What I want you to do, though, is compare these three katabasis stories on the following features. It may or may not show up on a quiz. It could show up on an essay exam. I don't know how much more blatant I can be. How optimistic or pessimistic is the afterlife in this katabasis myth? I'll help you out. The afterlife, according to Odysseus's katabasis, is really depressing. Question number two is actually something that Mark brought up in our last class. Do people bear any responsibility for their personal actions? Finally, number three, what is the relationship of the body to the soul? Which is a particularly interesting question to me because, being brought up in the Judeo-Christian tradition, we are told that the body is where your soul lives during this life. When you perish, your body becomes dust, but your soul, which is pure and immortal, survives. We're going to have to park that one for a little while. Okay, questions up to this point. Ray? Well, how about weltanschauung? That shut him up. Yeah. How optimistic of a weltanschauung does this particular katabasis story represent? This one's going to be a real four-alarm bummer. Okay? Trust me. Other questions? Mike? Okay, I was just practicing saying your name. Mike. Mike. Mike. Not Snakehead, Mike. Pardon? Okay, as Mike observed in our class last time, do people bear any responsibilities for their actions? Okay? Okay. Odysseus is informed that he has to go see the blind prophet, Tiresias, in the underworld, which is located in beautiful Portugal. Mona , question? Okay.

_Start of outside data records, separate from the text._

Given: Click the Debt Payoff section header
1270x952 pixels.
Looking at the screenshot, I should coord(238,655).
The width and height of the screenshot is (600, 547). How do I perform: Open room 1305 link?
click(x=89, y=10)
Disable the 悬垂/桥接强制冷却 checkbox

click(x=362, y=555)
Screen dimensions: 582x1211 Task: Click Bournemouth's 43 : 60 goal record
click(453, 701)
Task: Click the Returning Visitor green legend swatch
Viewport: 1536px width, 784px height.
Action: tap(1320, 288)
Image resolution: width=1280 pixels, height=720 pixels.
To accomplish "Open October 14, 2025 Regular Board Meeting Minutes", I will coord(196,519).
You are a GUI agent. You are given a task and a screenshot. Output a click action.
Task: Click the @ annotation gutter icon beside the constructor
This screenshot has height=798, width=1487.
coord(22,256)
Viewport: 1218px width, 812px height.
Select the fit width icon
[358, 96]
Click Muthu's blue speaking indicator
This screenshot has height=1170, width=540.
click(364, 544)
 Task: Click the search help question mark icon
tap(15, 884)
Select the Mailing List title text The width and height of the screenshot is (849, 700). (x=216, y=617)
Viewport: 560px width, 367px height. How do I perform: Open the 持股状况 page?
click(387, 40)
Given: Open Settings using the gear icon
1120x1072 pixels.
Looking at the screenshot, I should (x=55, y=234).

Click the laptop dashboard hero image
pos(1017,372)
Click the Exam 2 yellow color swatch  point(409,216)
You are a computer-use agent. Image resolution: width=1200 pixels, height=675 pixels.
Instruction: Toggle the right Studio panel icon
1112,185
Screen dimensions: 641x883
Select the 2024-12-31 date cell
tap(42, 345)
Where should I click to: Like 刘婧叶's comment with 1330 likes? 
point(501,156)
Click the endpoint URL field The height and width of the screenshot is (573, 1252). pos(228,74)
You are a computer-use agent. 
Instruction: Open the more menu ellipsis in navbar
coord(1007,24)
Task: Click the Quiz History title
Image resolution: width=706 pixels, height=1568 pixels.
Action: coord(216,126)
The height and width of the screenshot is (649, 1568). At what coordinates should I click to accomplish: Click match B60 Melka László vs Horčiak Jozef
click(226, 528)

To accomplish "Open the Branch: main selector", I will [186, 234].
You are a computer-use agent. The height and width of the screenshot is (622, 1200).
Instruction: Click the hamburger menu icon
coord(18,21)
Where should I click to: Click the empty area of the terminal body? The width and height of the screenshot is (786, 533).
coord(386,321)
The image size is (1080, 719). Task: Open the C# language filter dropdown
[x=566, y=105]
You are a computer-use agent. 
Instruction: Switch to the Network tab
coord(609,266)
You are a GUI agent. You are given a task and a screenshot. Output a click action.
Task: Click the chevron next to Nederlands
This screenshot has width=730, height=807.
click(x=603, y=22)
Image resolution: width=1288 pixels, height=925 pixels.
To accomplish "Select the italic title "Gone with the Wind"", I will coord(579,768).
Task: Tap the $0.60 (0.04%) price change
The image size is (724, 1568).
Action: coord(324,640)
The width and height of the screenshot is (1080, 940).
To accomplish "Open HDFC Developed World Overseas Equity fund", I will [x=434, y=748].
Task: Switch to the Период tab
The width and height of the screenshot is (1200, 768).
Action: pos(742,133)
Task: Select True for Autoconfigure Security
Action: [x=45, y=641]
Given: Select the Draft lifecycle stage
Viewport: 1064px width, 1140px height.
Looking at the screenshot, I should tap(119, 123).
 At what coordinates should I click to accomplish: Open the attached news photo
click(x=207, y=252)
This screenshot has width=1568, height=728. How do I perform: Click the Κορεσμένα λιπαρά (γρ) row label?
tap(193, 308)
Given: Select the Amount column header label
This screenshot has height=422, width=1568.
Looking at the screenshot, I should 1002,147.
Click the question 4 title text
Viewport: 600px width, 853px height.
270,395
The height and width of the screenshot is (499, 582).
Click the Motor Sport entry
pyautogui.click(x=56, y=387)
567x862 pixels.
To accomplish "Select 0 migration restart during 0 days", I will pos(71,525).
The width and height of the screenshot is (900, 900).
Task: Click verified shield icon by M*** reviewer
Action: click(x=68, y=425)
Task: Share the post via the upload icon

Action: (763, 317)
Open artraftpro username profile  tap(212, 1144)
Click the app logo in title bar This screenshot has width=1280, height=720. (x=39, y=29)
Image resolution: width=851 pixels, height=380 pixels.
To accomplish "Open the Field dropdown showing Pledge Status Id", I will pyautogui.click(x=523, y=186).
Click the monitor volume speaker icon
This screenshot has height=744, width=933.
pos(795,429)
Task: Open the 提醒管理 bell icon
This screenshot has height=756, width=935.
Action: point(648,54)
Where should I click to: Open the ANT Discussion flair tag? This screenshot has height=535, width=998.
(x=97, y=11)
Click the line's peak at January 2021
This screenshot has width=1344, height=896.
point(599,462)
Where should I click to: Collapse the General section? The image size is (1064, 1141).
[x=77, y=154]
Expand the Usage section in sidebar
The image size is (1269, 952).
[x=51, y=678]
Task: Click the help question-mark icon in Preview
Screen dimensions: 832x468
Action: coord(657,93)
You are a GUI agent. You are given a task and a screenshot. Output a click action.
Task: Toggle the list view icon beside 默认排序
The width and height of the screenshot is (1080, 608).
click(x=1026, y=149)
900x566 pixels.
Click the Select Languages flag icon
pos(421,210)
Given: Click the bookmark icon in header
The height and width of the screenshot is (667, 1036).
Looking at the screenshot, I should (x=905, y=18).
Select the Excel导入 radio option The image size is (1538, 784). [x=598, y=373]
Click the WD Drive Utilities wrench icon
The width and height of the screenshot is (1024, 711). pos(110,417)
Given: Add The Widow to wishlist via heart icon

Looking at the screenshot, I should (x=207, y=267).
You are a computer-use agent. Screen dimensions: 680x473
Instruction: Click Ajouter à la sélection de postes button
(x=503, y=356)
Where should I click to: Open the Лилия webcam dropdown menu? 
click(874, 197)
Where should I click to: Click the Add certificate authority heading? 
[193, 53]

So Odysseus and a ship full of his men sail out past the Pillars of Hercules, make a right, then another right, and wind up on this beach. Okay, even the ancient Greeks could not conceive of the underworld as a beach. So there's a big huge, deep forest. The underworld is very easily conceived of as a forest. Just in front of the forest, Odysseus digs a trench and fills it with the blood of sacrificed animals. The souls of all the dead people come rushing up, gibbering, to partake of the blood of the deceased animals. Odysseus has to fend them off with a sword until he gets to talk to the one he wants to talk to, who is Tiresias. Mitch, I noticed you making a face. Do you have something you would care to share with the class? Oh, be a wise guy. Go ahead. I think I know what you were thinking. Does anybody want to point out a kind of... Yeah. See, I knew that's what you were thinking, Mitch. You're supposed to share that with the class. It's a very good point. "What are you going to do? Kill me?" It's like the guy sitting there smoking in his death row cell. "What are you going to do? Execute me?" Mitch, it's a good question. Are you threatening me? I can't answer it. Obviously, it's intended to show, as a foretaste, if you will, of how dismal the afterlife is. Okay? That is to say that the afterlife is such a cold, dreary, depressing place that the souls will all come running, gibbering up there to drink cow blood out of a trench that somebody dug in the dirt.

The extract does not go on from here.